Prompt A: According to the China trip report below, at what time did the full bus start off?
Prompt B: Pick up the China trip report below where it stops and resume it.

Document:
Saturday, April 14, 2018

China Trip Report Day 8: Terracotta Warriors, Bell Tower, Drum Tower, Great Mosque


Day 8, March 23, 2018, Friday:




We had an early start to see the Terracotta warriors.

Located 30 km east of Xian, the Army of Terracotta Warriors is undoubtedly a great archaeological find of the 20th century.

The bus terminal is located on the eastern square of Xian Railway Station. The bus is numbered 5(306) and here “游” means “Tourism”; avoid other possible fake bus lines ( private buses). Ticket 7 CNY/pp

It was a 2 minute walk from our hotel. We were the last passengers to get in and the full bus started off at 7.30 am. 
(All the rest got down at an earlier stop, probably going to their office/University; we were the only tourists who went up to the last stop and got down at the terminal).

No big signboard around; we walked on and saw the ticket office and bought our tickets.




The Terracotta Army: 

Chinese: 秦陵兵马俑 Qínlíng Bīngmǎyǒng /chin-ling bing-maa-yong/
Features: hundreds of life-size model soldiers, horses, and chariots in battle array

The Terracotta Army was constructed to accompany the tomb of China’s First Emperor as an afterlife guard.

The thousands of detailed life-size models represent the army that united China at the end of the Warring States Period (476–221 BC).

Information supplied:
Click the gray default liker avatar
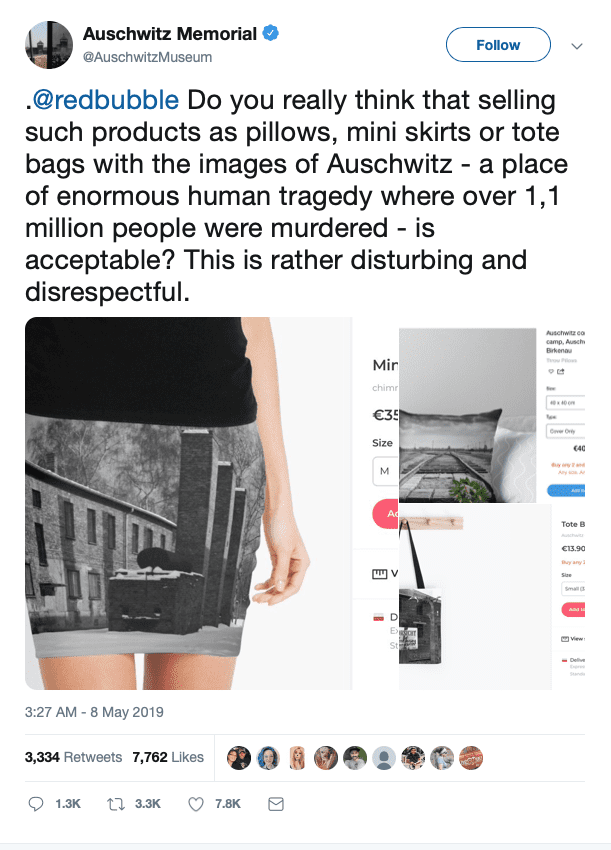Image resolution: width=611 pixels, height=850 pixels. [384, 757]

Expected answer A: It started off at 7.30 am.

Expected answer B:
In the three pits, approximately 8,000 life-size, warriors in battle formation were revealed in the course of excavation — a whole army, which would accompany its emperor into immortality.
246 BC construction began
210 BC emperor died
206 BC completed; took 40 years; 72000 builders (?).

We knew we'll be looking at the figures in pits, so the impact will not be as GREAT as we expect it to be, after seeing the documentaries. We lowered our expectations, so had a great time appreciating this museum!

Had the whole place to ourselves, that was AWESOME!


It had lain underground for more than 2000 years before farmers digging a well in 1974 uncovered it.

First Emperor Qin (/chin/) Shihuang, from whom China gets its name, ordered the creation of this army of terracotta statues.


Qin Shihuang’s underground palace is still there and remains intact.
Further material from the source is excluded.